BEGIN Source material
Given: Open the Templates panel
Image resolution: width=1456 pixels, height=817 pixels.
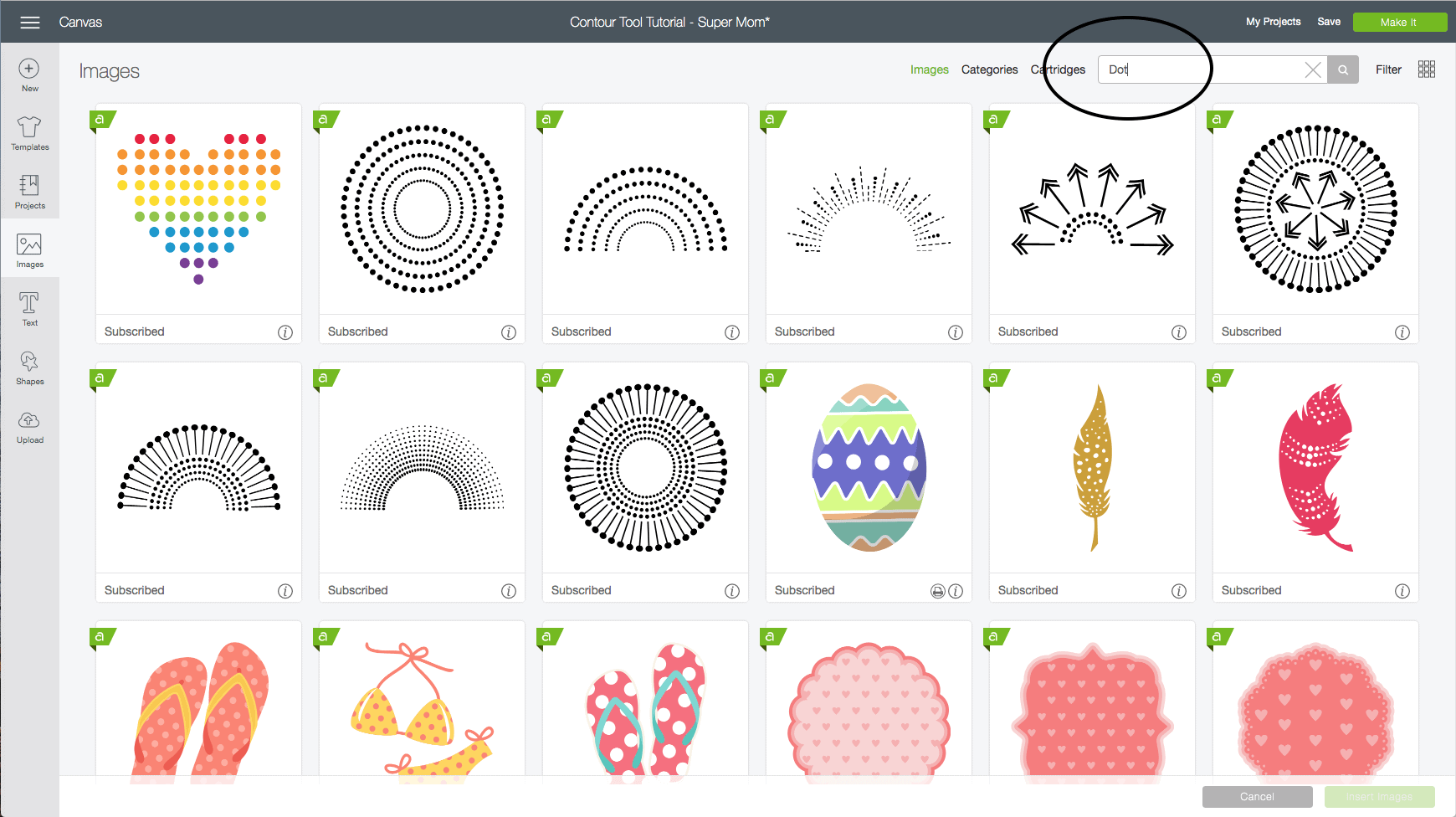Looking at the screenshot, I should pos(29,132).

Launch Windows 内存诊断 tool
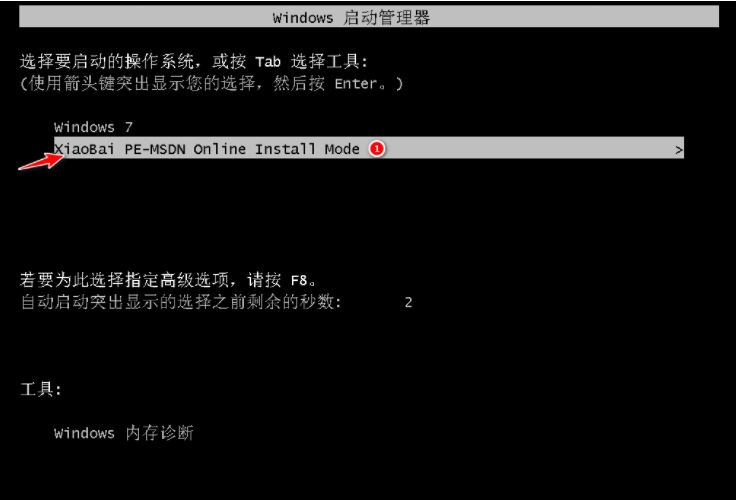click(x=123, y=433)
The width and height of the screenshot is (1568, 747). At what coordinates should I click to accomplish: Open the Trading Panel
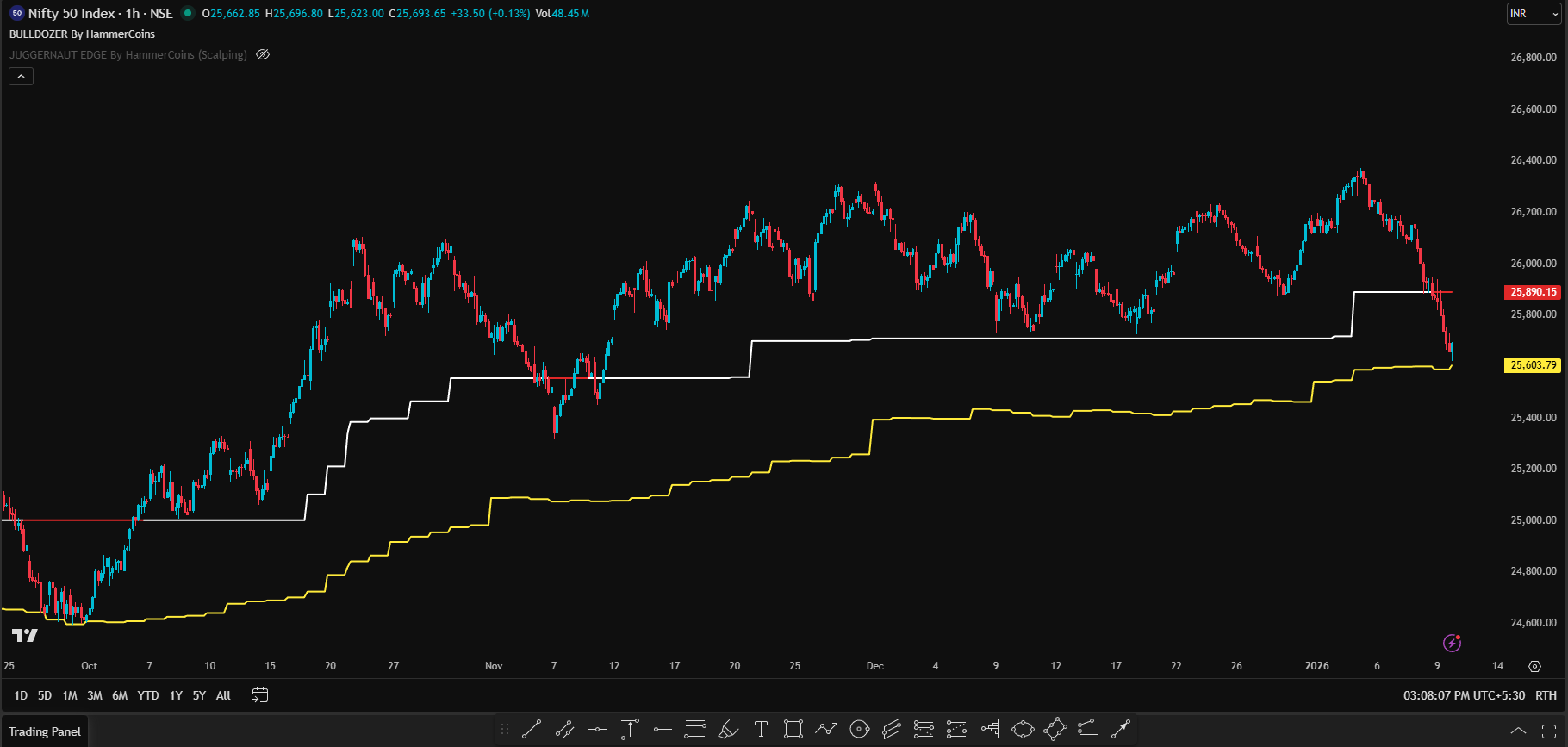click(45, 731)
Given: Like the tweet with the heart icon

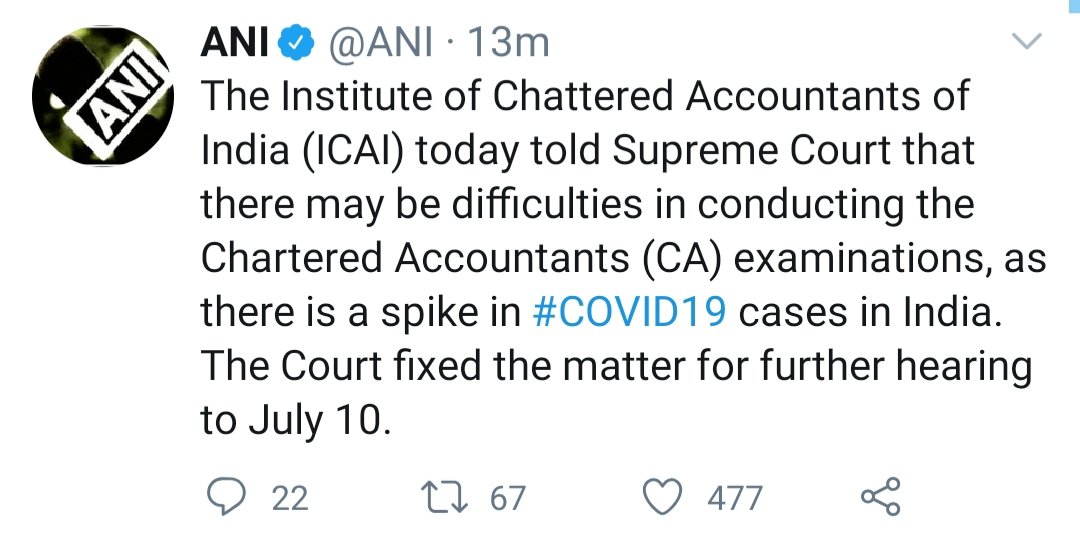Looking at the screenshot, I should (x=662, y=497).
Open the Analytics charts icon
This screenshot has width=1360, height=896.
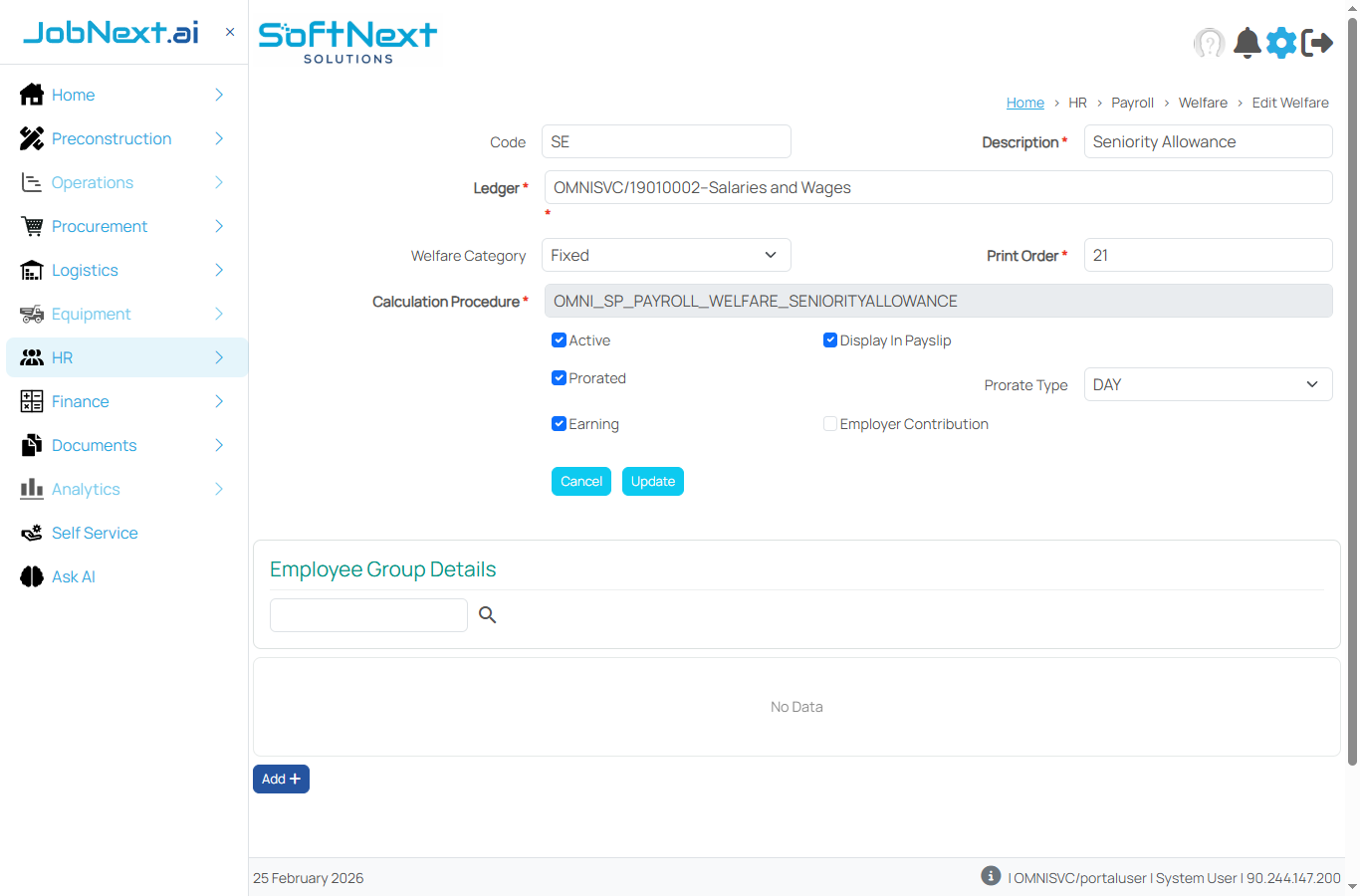31,489
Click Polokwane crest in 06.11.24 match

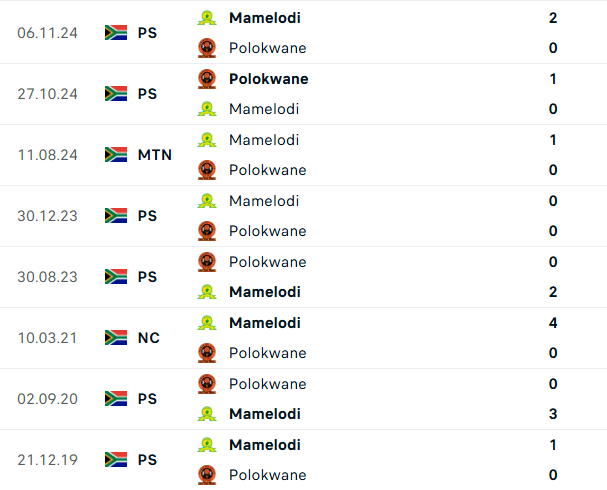tap(207, 48)
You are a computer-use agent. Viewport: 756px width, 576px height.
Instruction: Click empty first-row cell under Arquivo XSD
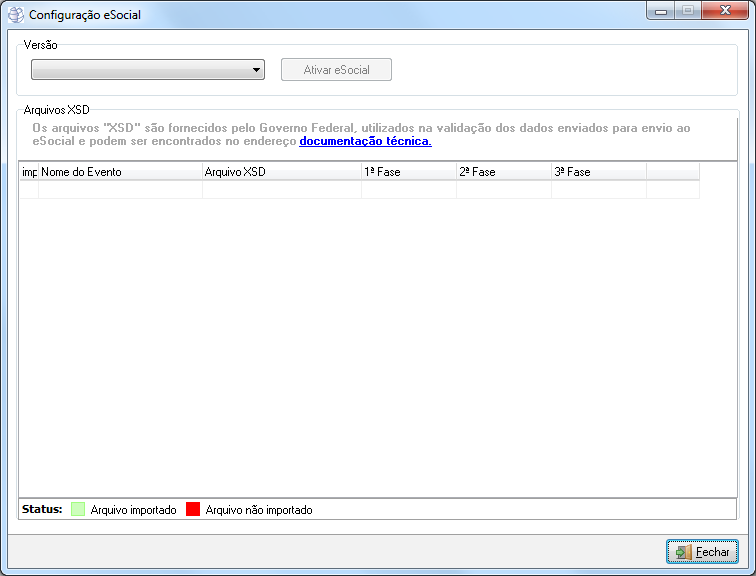click(281, 190)
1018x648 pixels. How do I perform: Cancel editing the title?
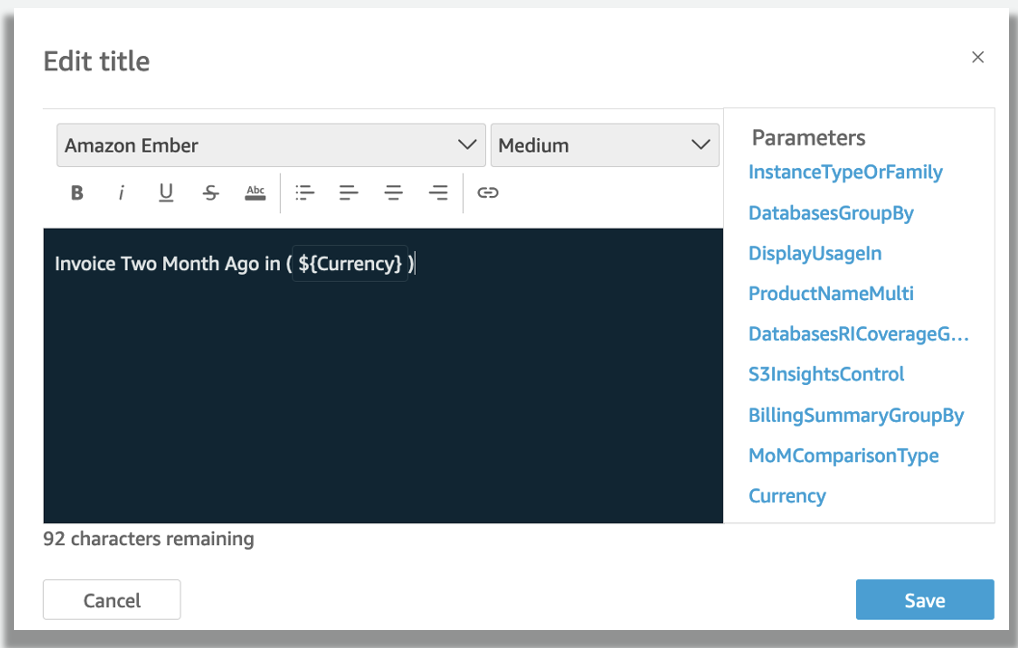112,600
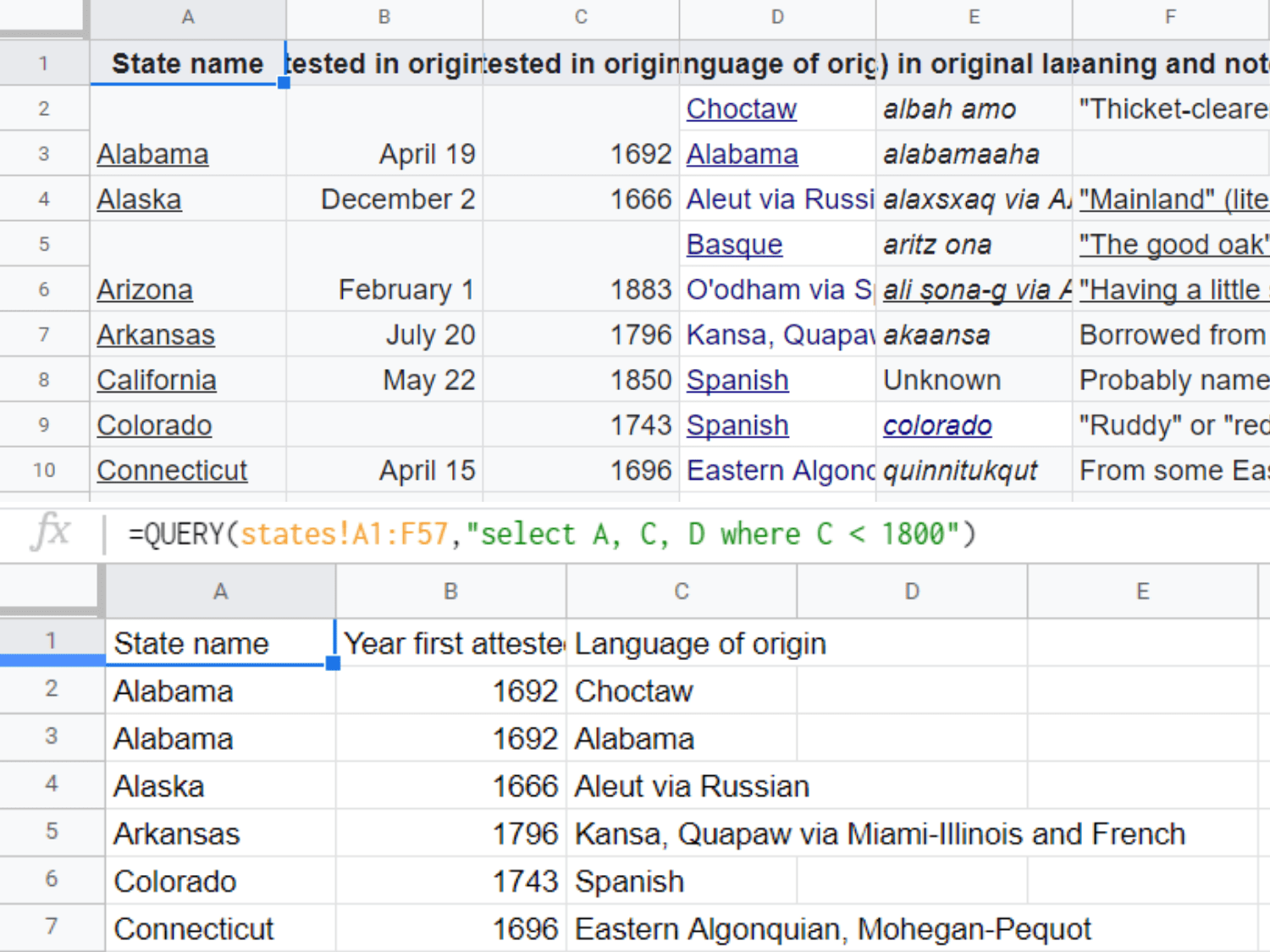Click the row 10 header
The height and width of the screenshot is (952, 1270).
pos(44,470)
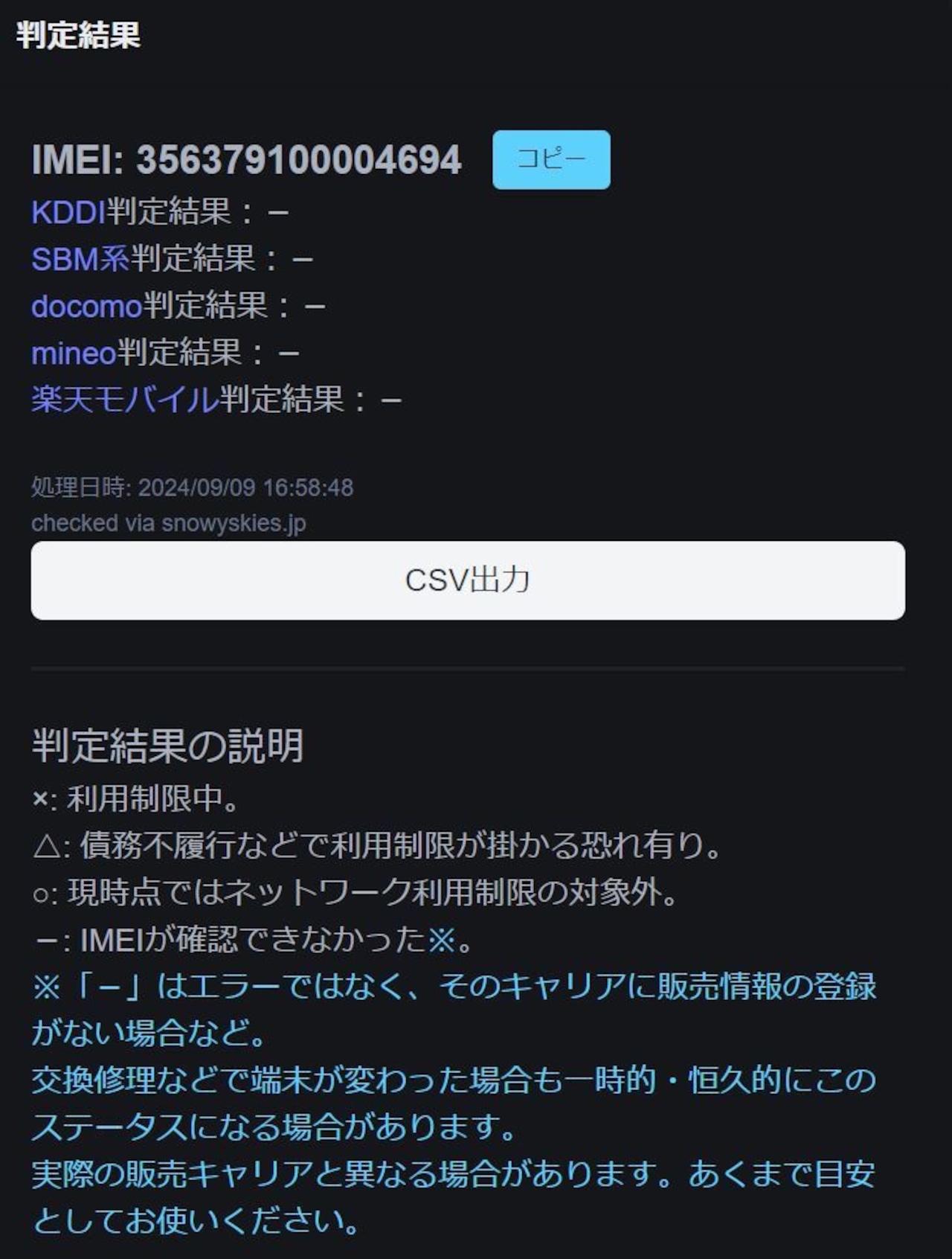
END Source material
Description of the task: Starting from the line containing "1018x648 pixels. How", repeat each line exactly through the end of the entries, including the last, while leaving pictures out.

Solution below:
1018x648 pixels. How do I perform: Cancel editing the title?
112,600
Click the row 10 header
The height and width of the screenshot is (952, 1270).
pos(44,470)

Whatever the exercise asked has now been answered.